An inspection last month found frozen hamburgers made by Silvercrest Foods, the town’s biggest employer, contained 29 percent horse meat. Production was halted and Tesco Plc, the U.K.’s largest retailer, dropped Silvercrest as a supplier.
“This is just a small place and now people from all over are associating the area with horse meat,” said Evelyn Steen, standing on her farm in Ballybay as she prepared to tend her 40 cattle. “We’re very annoyed by it all. It’s terrible.”
As the scope of the contamination unfolds, the global and opaque nature of the food chain is being exposed to European consumers like never before. The U.K. Food Standards Agency raided meat plants in West Yorkshire and Wales yesterday as part of the investigation. Irish Agriculture Minister Simon Coveney said the scandal is a Europe-wide issue involving fraud.
Six French supermarket companies including Carrefour SA withdrew some products made by Findus Group Ltd. this week after tests showed some beef lasagna included horse meat. Tesco apologized to customers on Feb. 11 after finding horse DNA in its discount spaghetti Bolognese the company said was made in a factory that also produced foods for Findus.
“It highlights the fragility of the international supply chain,” said Bryan Roberts, an analyst at Kantar Retail in London. “The mind boggles at the complexity of it all.”
The horse traces in the foods Silvercrest had been shipping is linked to raw material imported from Poland, the Irish government said. The Findus ready meals labeled as beef-based and containing horse were manufactured at a Luxembourg factory owned by French company Comigel, France’s consumer and anti-fraud office DGCCRF reported on Feb. 9.
Comigel’s meat supplier was Spanghero SAS. It had bought the frozen meat from a Cypriot trader that in turn sub-contracted a Dutch trader who sourced the meat from a slaughterhouse and a meat packer in Romania, according to the DGCCRF. Romanian Prime Minister Victor Ponta has said there was no evidence of wrongdoing at Romanian companies.
“As time goes on, the more obvious is that this is a European problem that involves a whole series of countries,” Coveney told broadcaster RTE yesterday. “It was because of the vigilance of our testing and control regime in Ireland that what is now a pan European problem was exposed.”
Meanwhile, for the 1,000 or so residents in Ballybay, County Monaghan, close to the border with Northern Ireland, the attention has been as surprising as it has been unwelcome.
In a past life, Ballybay was a horse trading center. During the First World War, a local family produced as many as 300 horses a week, much of them sold to the British Army, and the town thrived as blacksmiths, saddle and harness makers moved to the area, according to the town’s website.

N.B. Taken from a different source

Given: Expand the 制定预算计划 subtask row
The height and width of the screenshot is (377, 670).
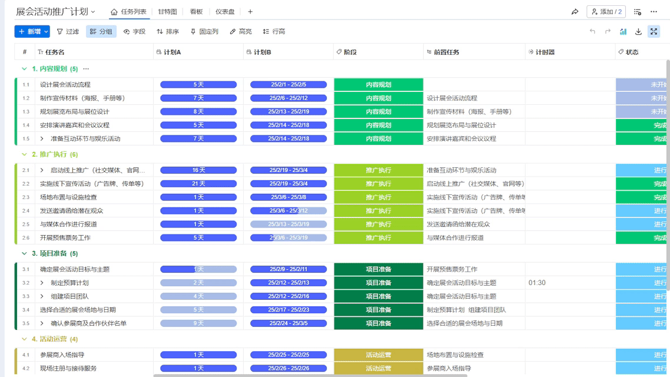Looking at the screenshot, I should pyautogui.click(x=42, y=283).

Yet the 18th century town became known more as a center of the Irish linen industry, and now is more of stop-off point for bird watchers drawn to the local lakes. One resident at least reckons he may benefit from the horse-meat scandal.
“We’ve been here 30 years,” said Ciaran Traynor, 46, a butcher at Quinn’s shop on Ballybay’s main street. “People here know where our beef comes from, that it is what we say it is and they trust us. It could be good for us.”

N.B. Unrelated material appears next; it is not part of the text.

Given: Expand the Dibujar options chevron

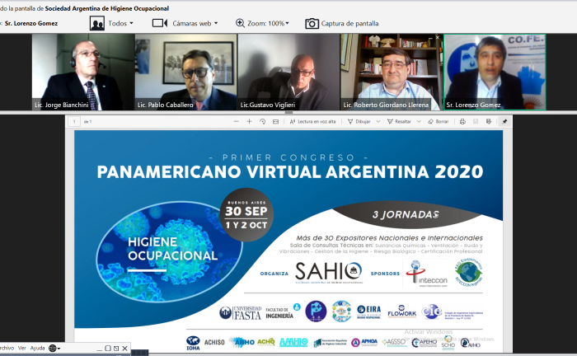Looking at the screenshot, I should pos(378,122).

Ireland’s food safety authority found horse DNA in the Silvercrest frozen beef burgers on Jan. 15. The company’s parent, County Louth-based ABP, suspended all production at the facility two days later. The investigation is continuing.
A second meat plant in county Monaghan was found to have traces of horse in some of its products, the Agriculture Ministry said in a statement on Feb. 5.
The Silvercrest plant with its painted steel sits opposite a graveyard at the northern-edge of Ballybay overlooking the town’s main street. A spokeswoman for ABP declined to comment on the future of the facility, which employs 112 people.
A few hundred yards away, Latvian immigrant Artis Alksnis leans against the wall of his barber’s shop smoking a cigarette. He opened the business a few months ago.
“When I heard this, I thought maybe it was a joke about the horse meat,” said Alksnis. “But it’s no joke. We rely on that factory. It employs a lot of people. Business is quiet already, if it stops, it will be very bad for the town. People will think it is a horse-meat town.”